Outcomes Often Good for Extremely Premature Infants

About 75 percent of infants have mild or no neurodevelopmental disability at 2.5 years of age

TUESDAY, April 30 (HealthDay News) -- About three-quarters of infants born extremely prematurely who receive active care have mild or no neurodevelopmental disability at 2.5 years of age, according to a study published in the May 1 issue of the Journal of the American Medical Association, a theme issue on child health.

Fredrik Serenius, M.D., Ph.D., from Uppsala University in Sweden, and colleagues compared neurodevelopmental outcomes for 491 live-born infants, born before 27 weeks of gestation between 2004 and 2007 in Sweden who survived to 2.5 years of age, and matched singleton control infants.

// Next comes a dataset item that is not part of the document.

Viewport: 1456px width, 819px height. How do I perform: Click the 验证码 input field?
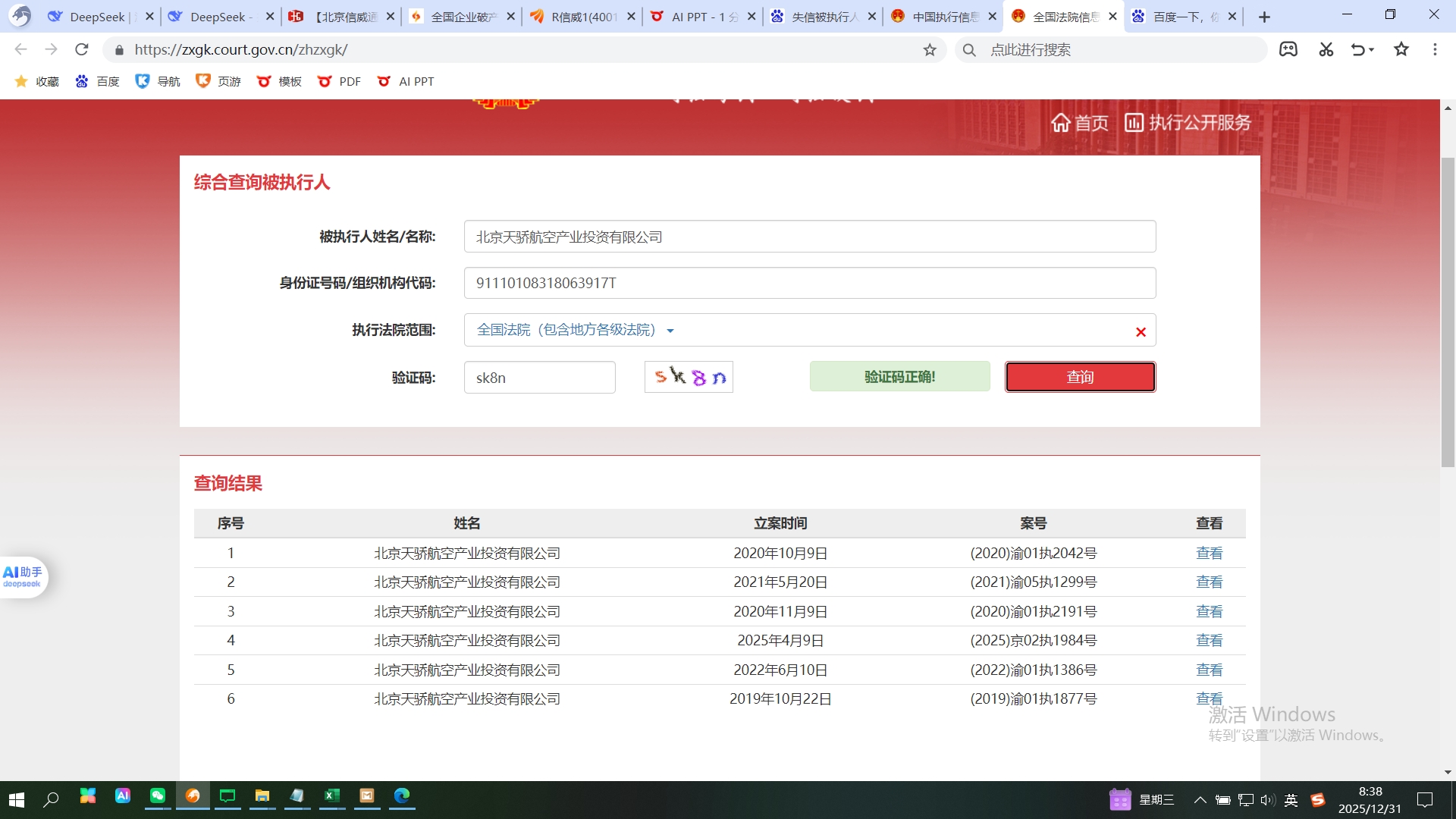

The researchers found that, as assessed by Bayley Scales of Infant and Toddler Development, extremely preterm children had significantly lower scores for cognition, language, and motor development. A significantly greater proportion of extremely preterm children had moderate or severe cognitive disability, moderate or severe language disability, cerebral palsy, blindness, and moderate or severe hearing impairment. Of all extremely preterm children, 42 percent had no disability, 31 percent had mild disability, 16 percent had moderate disability, and 11 percent had severe disability. Moderate or severe overall disability decreased from 60 percent of infants born at 22 weeks of gestation to 17 percent of infants born at 26 weeks of gestation.

"Of children born extremely preterm and receiving active perinatal care, 73 percent had mild or no disability and neurodevelopmental outcome improved with each week of gestational age," Serenius and colleagues conclude. "These results are relevant for clinicians counseling families facing extremely preterm birth."